Mirek bajó del coche, pasó junto a la barrera y entró en el taller a buscar a su amigo el mecánico. Éste le acompañó y levantó la barrera (la vieja seguía impasible en la portería) para que pudiera entrar con el coche al patio.
—Ves, eso te pasa por haber salido tanto en televisión —dijo el mecánico—. Todas las viejas te conocen de vista.
—¿Y quién es? —preguntó Mirek y se enteró de que la invasión del ejército ruso, que había ocupado Bohemia e imponía su influencia en todas partes, había despertado en ella una vitalidad poco corriente.
Vio a personas que estaban situadas por encima de ella (y todo el mundo estaba situado por encima de ella) a las que la menor acusación les quitaba el poder, la posición, el empleo y hasta el pan y eso la excitó: empezó a delatar por su cuenta.
—¿Y cómo es que sigue de portera? ¿Ni siquiera la ascendieron?
El mecánico se sonrió:
—No sabe contar hasta cinco. No la pueden ascender. Lo único que pueden es confirmarle su derecho a denunciar. Ésa es toda la retribución. —Levantó el capó y se puso a revisar el motor.
En ese momento Mirek se dio cuenta de que a su lado, a dos pasos de distancia, había un hombre. Lo miró: llevaba puesta una chaqueta gris, una camisa blanca con corbata y pantalones castaños. Sobre el cuello grueso y la cara hinchada se rizaba el pelo canoso ondulado a la permanente. Permanecía de pie mirando al mecánico agachado bajo el capó.
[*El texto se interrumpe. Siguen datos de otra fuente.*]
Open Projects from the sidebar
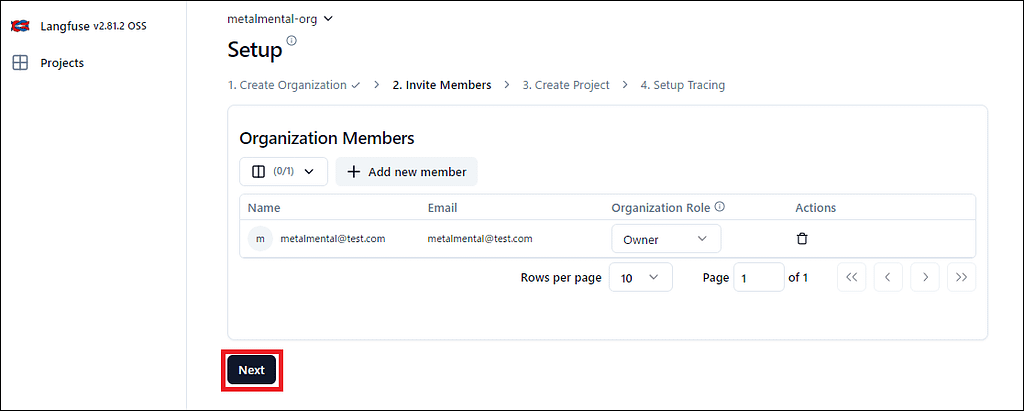 click(61, 63)
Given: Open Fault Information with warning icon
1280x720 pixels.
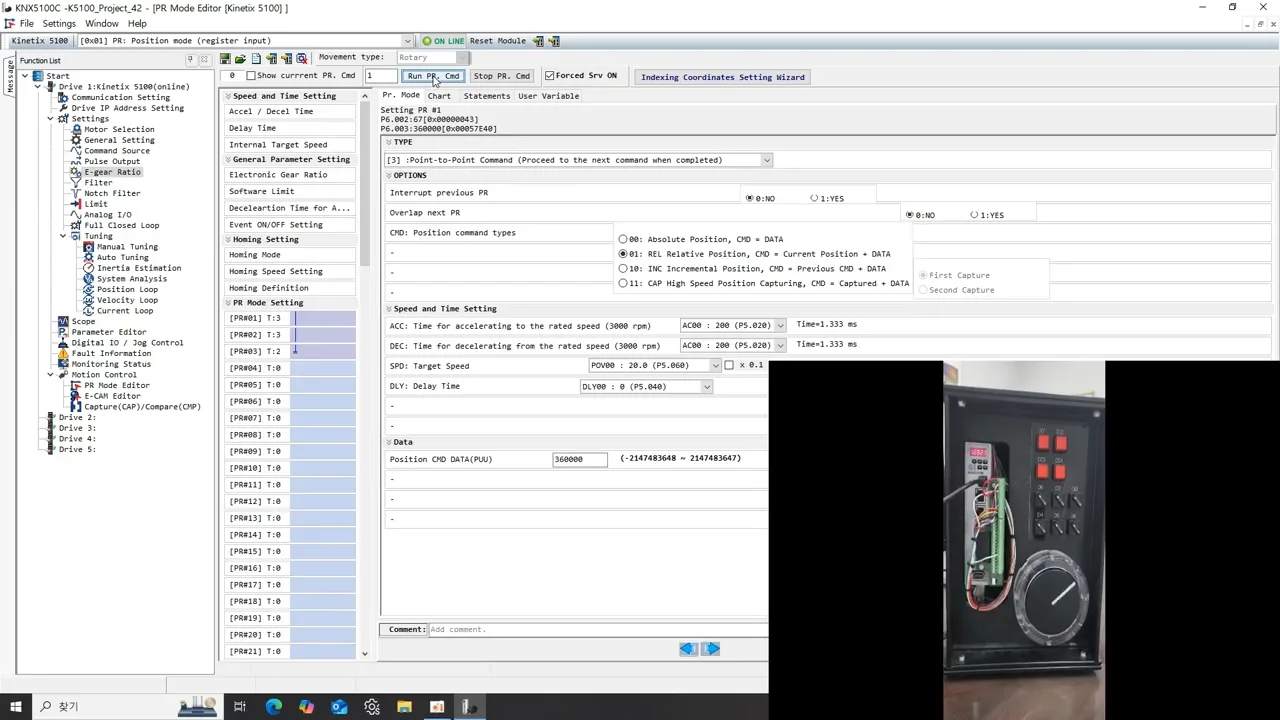Looking at the screenshot, I should pyautogui.click(x=110, y=353).
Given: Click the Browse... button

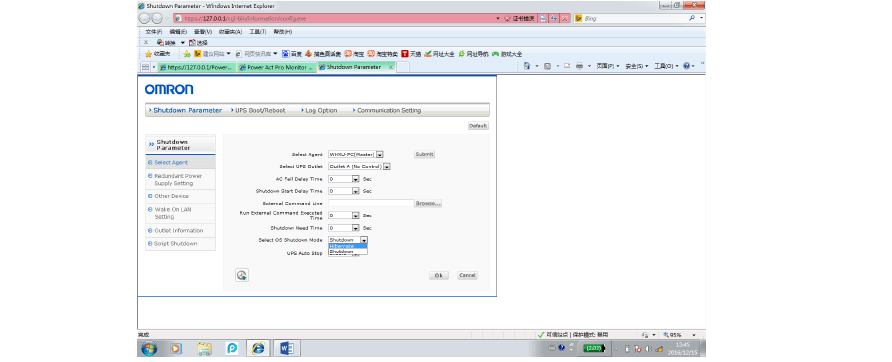Looking at the screenshot, I should [428, 203].
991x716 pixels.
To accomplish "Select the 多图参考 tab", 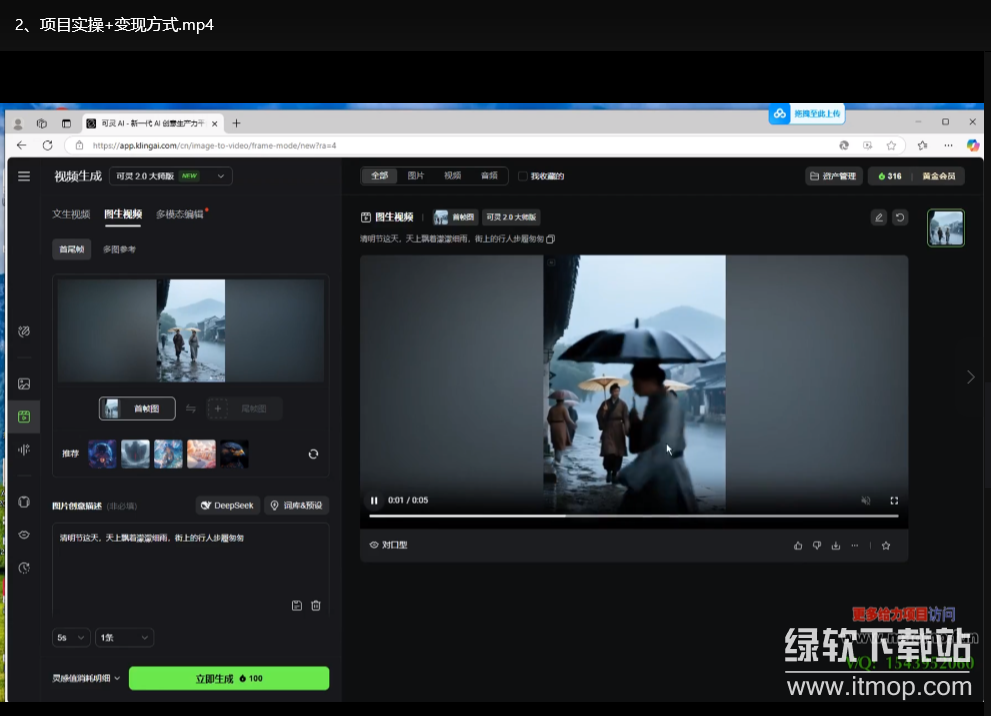I will tap(119, 249).
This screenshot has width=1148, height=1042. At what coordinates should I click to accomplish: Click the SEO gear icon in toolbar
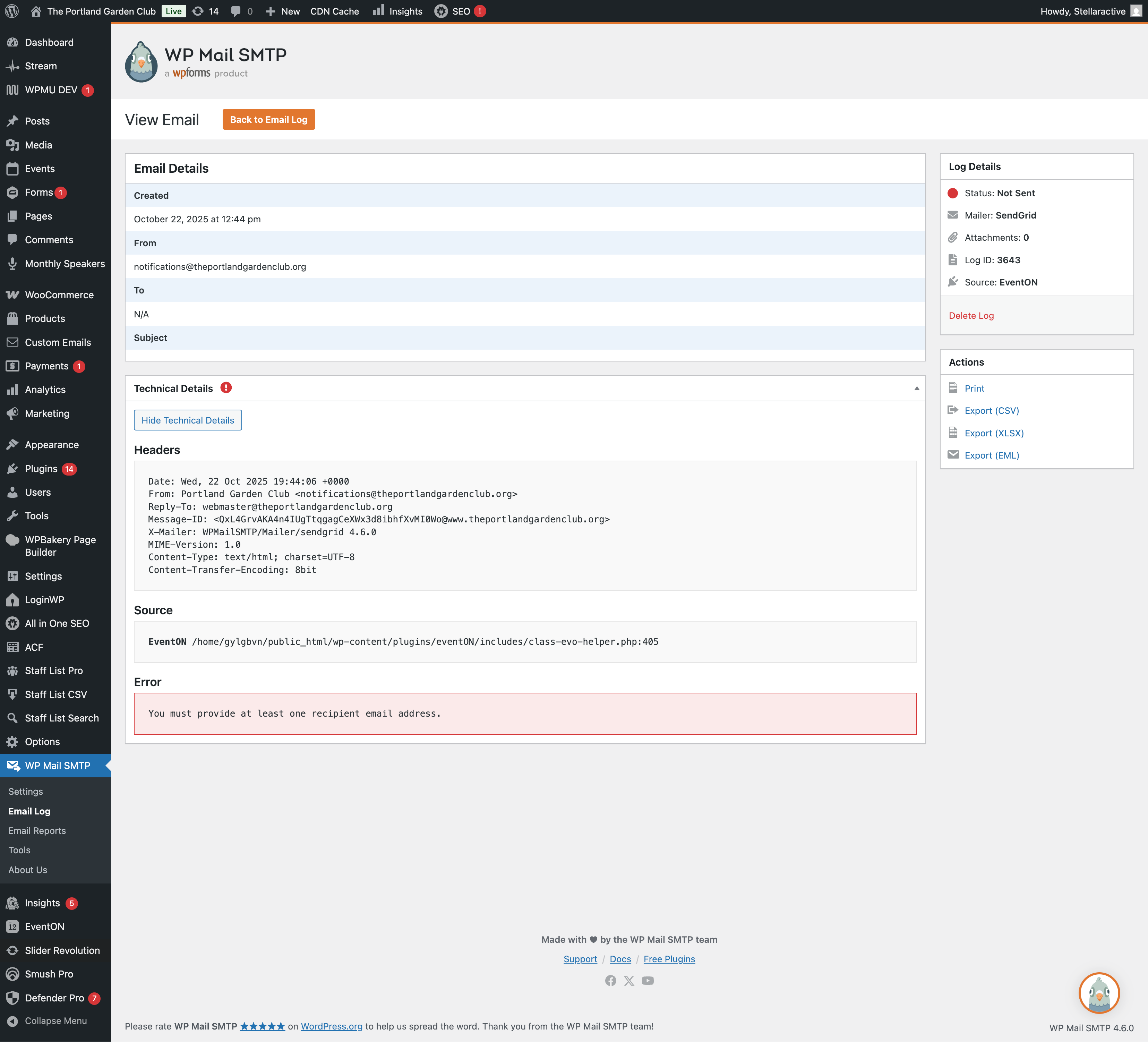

Al cabo de un rato el mecánico se dio cuenta de su presencia, se levantó y dijo:
—¿Busca a alguien?
El hombre del cuello grueso y el pelo ondulado contestó:
—No. No busco a nadie.
El mecánico volvió a agacharse sobre el motor y dijo:
—En la plaza de Wenceslao, en Praga, hay un hombre vomitando. Otro hombre pasa a su lado, lo mira y hace un triste gesto afirmativo con la cabeza: «Le acompaño en el sentimiento…».